Excerpted passage:
######

It makes sense. If you want to play by the numbers. With more than 700,000 students enrolled on campuses in Illinois, the Diocese of Chicago could double its baptized membership of 45,000 by successfully reaching six percent of this population. Over twenty years, that falls to less than one half of one percent per year. Since national campus enrollments stand at 14.5 million, the Episcopal Church could double its 2.4 million membership by reaching seventeen percent of this total, divided by 20 years. That means the church could reach the goal of double its present membership by 2020 by reaching less than one percent of the total campus population annually. But that's just running numbers, playing the numbers game.

God is an artist, a creator, not a hobbyist who paints by numbers. We are called to be co-creators, not simply to find the numbers and color within the lines. The sculptor sees the figure in the stone and liberates it. The painter sees light and shadow, not paint. The novelist follows the character into and through the story. Ministry and mission are creative activities. The church is called into being, not designed.

Our ministry at Brent House is a work of art. Take a look at our website: www.brenthouse.org. Want some numbers? Look carefully; they're in the picture, not under it. You'll see a Mentoring Program that has grown in less than two years from one participant to seven young adults being mentored in vocation and leadership;

you'll find a calendar filled with six weekly worship services: two Eucharists and four daily offices; at least three weekly programs: a dinner conversation and two Bible studies; and other varied activities serving a diverse community and involving 80-100 persons each week, 50-65 of them members of an active core of 150-175. Our ministry is not the result of any design we've intentionally imposed, but has emerged from the vibrant community that has always been on this campus and that is present on every campus, is everywhere in God's world; our ministry has been and continues to be a response to that life, a willingness to serve that life.

I've written about this at greater length in Inquiring and Discerning Hearts: Ministry and Vocation With Young Adults on Campus. When asked, as I often am, to help others eager to do something?anything?on campus in the name of the Episcopal Church, I have no design to give them, no flip charts, power point presentations. I have only a listening ear, an encouraging word, and confidence that God gives us all we need if we're willing to serve. If we're willing to serve God's ends, that is.

######

Information shown:

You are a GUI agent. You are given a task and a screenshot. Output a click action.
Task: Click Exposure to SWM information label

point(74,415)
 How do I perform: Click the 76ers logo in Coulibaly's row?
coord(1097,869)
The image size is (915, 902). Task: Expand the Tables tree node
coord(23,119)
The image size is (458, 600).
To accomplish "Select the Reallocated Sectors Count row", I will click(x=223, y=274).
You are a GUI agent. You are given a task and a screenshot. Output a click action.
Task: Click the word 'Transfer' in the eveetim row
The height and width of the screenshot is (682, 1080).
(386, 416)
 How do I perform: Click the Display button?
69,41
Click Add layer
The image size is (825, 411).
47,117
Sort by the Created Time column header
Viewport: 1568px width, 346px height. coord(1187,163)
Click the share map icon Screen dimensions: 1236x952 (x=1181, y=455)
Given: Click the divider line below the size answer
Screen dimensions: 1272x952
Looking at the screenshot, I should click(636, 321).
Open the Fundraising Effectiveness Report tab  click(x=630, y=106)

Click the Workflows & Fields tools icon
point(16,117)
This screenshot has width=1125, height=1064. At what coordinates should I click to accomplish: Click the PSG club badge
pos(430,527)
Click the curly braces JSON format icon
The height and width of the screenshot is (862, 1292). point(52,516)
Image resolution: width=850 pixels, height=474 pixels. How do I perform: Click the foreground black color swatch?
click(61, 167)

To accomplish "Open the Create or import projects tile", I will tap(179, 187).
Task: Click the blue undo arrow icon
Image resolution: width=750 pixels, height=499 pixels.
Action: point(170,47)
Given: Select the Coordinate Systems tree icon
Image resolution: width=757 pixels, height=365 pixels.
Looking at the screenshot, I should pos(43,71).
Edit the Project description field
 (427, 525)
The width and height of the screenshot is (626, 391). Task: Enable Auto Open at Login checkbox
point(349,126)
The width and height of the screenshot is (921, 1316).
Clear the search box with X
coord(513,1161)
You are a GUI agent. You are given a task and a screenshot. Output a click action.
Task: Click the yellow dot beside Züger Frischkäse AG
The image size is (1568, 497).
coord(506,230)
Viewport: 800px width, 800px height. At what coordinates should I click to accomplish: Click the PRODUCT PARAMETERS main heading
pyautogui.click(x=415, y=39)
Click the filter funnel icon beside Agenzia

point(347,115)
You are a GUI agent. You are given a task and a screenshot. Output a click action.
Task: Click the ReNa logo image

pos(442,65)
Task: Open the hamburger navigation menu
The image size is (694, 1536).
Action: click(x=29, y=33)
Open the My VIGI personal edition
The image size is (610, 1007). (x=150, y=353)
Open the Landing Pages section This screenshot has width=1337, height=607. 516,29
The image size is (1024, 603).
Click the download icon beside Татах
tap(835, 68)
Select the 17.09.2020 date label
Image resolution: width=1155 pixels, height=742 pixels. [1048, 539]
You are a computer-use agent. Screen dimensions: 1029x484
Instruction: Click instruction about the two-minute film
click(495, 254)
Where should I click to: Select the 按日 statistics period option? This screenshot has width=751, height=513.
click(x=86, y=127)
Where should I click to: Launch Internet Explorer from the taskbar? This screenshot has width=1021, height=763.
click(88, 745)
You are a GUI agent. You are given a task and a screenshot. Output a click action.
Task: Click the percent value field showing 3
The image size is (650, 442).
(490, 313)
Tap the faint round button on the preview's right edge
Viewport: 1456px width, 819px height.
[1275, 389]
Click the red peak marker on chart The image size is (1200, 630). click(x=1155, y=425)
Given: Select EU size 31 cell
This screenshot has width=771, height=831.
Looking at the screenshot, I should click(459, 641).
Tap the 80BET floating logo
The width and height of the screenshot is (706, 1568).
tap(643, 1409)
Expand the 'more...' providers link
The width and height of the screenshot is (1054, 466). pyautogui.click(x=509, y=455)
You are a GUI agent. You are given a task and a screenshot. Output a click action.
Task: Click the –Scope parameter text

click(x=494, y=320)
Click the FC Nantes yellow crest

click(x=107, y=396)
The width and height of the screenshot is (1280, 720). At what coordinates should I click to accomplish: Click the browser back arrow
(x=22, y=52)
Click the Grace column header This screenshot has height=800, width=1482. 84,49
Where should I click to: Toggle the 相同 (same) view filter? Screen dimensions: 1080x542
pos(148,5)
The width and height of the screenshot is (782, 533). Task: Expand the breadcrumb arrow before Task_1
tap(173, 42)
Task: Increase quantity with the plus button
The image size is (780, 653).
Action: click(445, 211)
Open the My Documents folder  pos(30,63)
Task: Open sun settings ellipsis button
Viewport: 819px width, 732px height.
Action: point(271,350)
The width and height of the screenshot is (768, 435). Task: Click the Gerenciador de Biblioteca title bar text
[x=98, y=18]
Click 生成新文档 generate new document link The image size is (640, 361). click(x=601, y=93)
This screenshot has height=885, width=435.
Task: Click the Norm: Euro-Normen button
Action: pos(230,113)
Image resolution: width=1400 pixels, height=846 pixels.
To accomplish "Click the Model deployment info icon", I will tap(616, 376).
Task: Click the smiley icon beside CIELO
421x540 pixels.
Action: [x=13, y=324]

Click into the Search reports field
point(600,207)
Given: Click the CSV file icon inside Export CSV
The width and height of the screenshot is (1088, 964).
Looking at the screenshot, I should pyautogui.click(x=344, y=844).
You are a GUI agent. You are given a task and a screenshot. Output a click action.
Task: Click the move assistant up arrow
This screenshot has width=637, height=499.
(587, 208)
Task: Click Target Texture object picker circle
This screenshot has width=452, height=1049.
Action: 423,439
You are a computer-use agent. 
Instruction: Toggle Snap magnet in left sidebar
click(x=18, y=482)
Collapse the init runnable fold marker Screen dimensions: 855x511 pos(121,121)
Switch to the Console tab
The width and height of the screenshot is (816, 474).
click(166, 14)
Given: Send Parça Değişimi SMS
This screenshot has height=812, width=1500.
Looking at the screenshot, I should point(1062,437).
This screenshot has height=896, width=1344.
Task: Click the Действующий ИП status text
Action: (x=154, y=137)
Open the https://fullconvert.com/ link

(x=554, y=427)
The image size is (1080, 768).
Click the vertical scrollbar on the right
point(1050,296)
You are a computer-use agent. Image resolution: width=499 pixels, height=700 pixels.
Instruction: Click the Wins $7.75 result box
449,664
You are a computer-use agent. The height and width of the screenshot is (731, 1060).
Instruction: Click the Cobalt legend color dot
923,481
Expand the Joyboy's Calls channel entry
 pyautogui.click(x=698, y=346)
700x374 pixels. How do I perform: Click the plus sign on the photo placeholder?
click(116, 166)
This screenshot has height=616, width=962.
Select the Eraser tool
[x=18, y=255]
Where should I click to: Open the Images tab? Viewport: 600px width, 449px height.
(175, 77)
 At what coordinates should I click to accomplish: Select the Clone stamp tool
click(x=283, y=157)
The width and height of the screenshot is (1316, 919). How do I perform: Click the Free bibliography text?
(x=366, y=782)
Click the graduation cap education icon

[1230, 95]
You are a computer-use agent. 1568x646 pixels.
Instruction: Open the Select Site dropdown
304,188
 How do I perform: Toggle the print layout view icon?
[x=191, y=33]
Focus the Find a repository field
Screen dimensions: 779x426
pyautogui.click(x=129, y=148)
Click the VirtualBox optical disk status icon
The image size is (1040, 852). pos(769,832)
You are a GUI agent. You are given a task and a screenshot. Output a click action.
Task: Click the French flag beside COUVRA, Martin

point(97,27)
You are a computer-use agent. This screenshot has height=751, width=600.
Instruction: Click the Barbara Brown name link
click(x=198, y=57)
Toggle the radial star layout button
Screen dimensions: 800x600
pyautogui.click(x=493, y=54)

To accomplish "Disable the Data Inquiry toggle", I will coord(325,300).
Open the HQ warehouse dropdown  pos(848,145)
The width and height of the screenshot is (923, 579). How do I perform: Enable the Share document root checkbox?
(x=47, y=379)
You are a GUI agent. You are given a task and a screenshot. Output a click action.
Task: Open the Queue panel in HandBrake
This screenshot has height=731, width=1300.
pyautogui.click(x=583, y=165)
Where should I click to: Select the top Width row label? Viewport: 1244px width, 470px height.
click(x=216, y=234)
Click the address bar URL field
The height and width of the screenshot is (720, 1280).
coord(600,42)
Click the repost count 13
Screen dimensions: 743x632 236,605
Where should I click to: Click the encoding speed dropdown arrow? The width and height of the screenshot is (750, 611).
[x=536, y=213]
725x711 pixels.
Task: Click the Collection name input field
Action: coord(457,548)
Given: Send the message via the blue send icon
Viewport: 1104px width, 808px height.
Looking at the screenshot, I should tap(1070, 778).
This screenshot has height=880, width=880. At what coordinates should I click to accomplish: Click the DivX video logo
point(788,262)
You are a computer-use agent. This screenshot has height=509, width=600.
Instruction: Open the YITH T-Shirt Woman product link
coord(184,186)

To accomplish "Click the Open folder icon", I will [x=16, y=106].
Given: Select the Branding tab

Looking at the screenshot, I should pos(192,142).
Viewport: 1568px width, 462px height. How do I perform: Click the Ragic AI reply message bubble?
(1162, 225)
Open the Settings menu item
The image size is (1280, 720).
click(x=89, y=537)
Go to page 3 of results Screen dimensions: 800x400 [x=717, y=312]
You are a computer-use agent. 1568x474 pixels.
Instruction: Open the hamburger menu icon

######

What you will do:
1 – List every percentage figure given in the first paragraph of the campus ministry passage.
2 – In the campus ministry passage, copy word for word everything from "It makes sense." down to "the numbers game.".

Answers for this exercise:
1 –
six percent
less than one half of one percent
seventeen percent
less than one percent

2 –
It makes sense. If you want to play by the numbers. With more than 700,000 students enrolled on campuses in Illinois, the Diocese of Chicago could double its baptized membership of 45,000 by successfully reaching six percent of this population. Over twenty years, that falls to less than one half of one percent per year. Since national campus enrollments stand at 14.5 million, the Episcopal Church could double its 2.4 million membership by reaching seventeen percent of this total, divided by 20 years. That means the church could reach the goal of double its present membership by 2020 by reaching less than one percent of the total campus population annually. But that's just running numbers, playing the numbers game.